- Born: 1972 (age 53–54) Minnesota
- Website: https://www.jeremymayer.com/

= Jeremy Mayer =

American sculptor (born 1972)

Jeremy Mayer (born 1972, in Minnesota) is an American sculptor who uses typewriter parts and materials. He refers to his work as "cold assembly", as he does not use welding or glue.

== Early life and career ==
Mayer was born in Northern Minnesota in 1972. He moved to Northern California in 1990, and started his career in 1994.

== Work ==
Mayer does not use any power tools to disassemble the typewriters he uses, instead taking them apart by hand.
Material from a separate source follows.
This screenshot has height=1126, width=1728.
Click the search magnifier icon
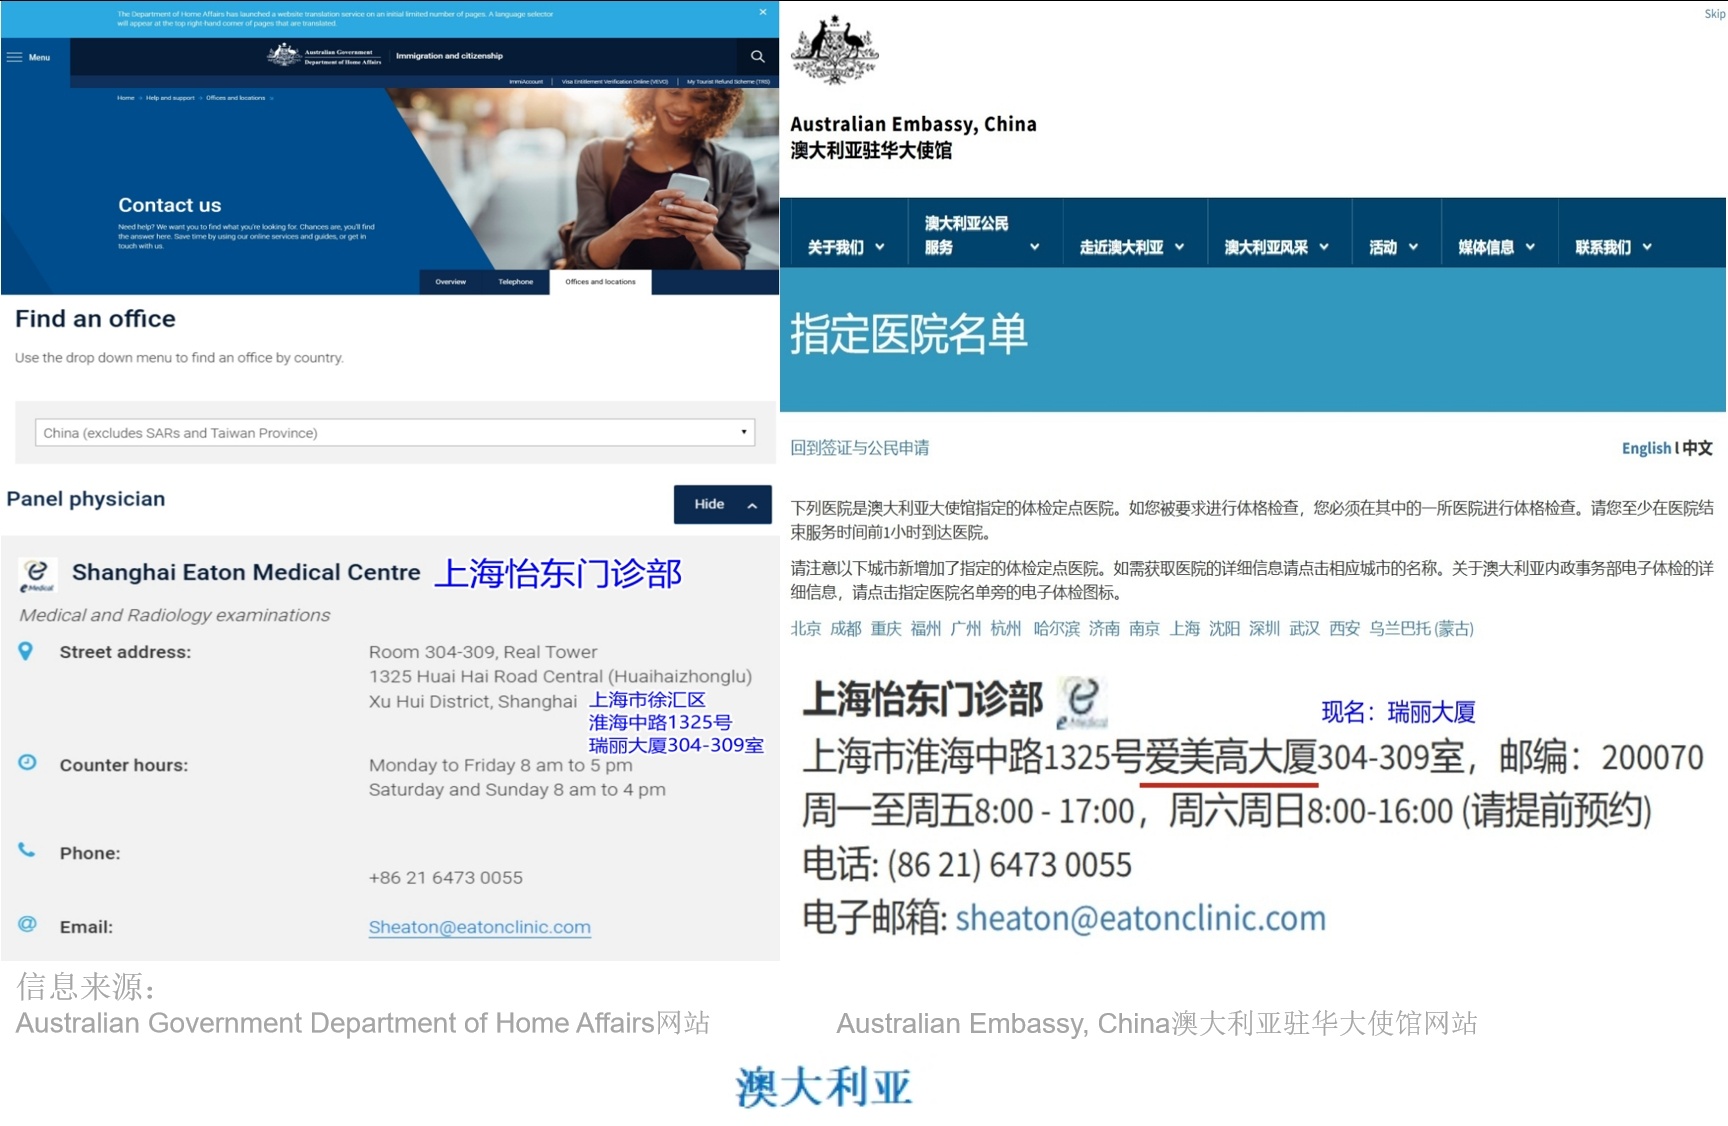[757, 57]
When reassembling the typewriter components into his sculptures, he uses no welds, solder, glue, wire, or any material that is not part of a typewriter. His works usually are of human figures, animals, and insects. His work has been displayed at the San Francisco Museum of Modern Art, the Salon Des Indomptables in Paris, the Nevada Museum of Art in Reno, and Ripley’s Believe It or Not museums. He appeared in the 2016 documentary California Typewriter.

His work includes bird sculptures created in 2022, some of which can move.

He paid homage to the final set of Godrej & Boyce typewriters in a six-month stay in Mumbai. He lives and works in Oakland, California.